Esther disse que achava que John havia criado sua própria versão do Alcorão para desencaminhá-la. Então ela foi para casa, procurar aquele trecho (“surata”) em seu próprio Alcorão. Mas ao ler o livro, ela constatou que John tinha razão.

“Eu pensei que se o líder não soubesse o que aconteceria com ele, e quanto aos seguidores?”, Disse Esther. “Este foi o ponto em que voltei e comecei a ler a Bíblia com John.”

Quando ela aprendeu sobre a história da rainha Ester no Antigo Testamento, ela pediu a John para interpretar seu sonho com o homem da luz.

“Ele [John] disse que José teve um sonho e esse sonho tem significados”, explicou Esther. “Da mesma forma, Deus me deu o sonho. John explicou: ‘Você não está aqui por causa do meu esforço. Você está aqui por causa do plano de Deus’. Então ele abriu o livro em João 14.6, que diz: ‘Eu sou o caminho, a verdade e a vida’.
Nesse ponto, Esther não se conteve e rompeu em lágrimas.
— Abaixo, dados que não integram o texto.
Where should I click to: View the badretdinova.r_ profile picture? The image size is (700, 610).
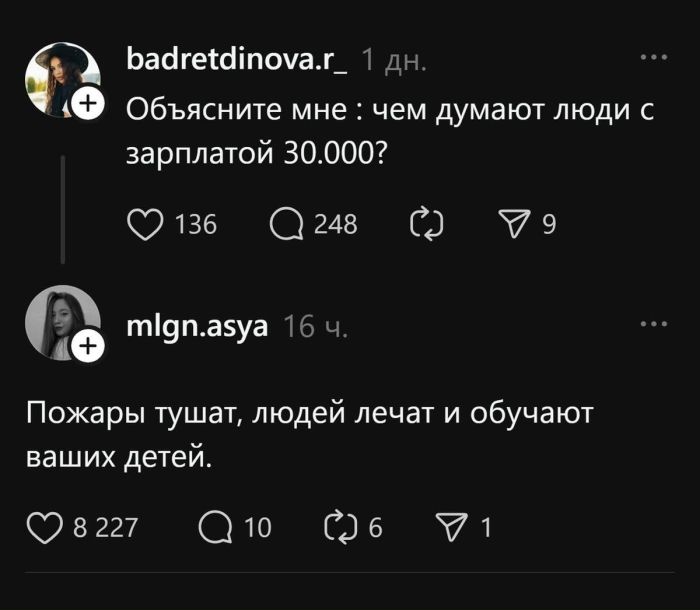click(x=62, y=76)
Esther disse que ela viveu como uma cristã secretamente por alguns meses até que seus pais exigiram que ela se se casasse com um homem [muçulmano] que eles escolheram. Mas ela se recusou e disse à mãe que queria se casar com um homem cristão.
Os muçulmanos se reuniram para matá-la.

“Todos os dias eu pensava que seria meu último dia, então estaria no céu com o Senhor Jesus”, disse ela.

Esther acabou se casando com John, mas o casal foi forçado a se esconder, porque o pai dela se sentiu tão desonrado, que queria matar o casal.

Depois de dois anos em fuga no Paquistão, o casal e sua filha escaparam para a Malásia, onde conseguiram asilo como refugiados e serviram como missionários, evangelizando muçulmanos e os incentivando a fazer como Esther fez um dia: investigar a verdade em seu próprio Alcorão.

Em 2016, Esther e John receberam a aprovação para se reinstalar nos Estados Unidos, onde receberam seus ‘green cards’.

Nos EUA, o casal serve em uma agência missionária chamada Globe International, para evangelizar não-cristãos que se instalam nos EUA.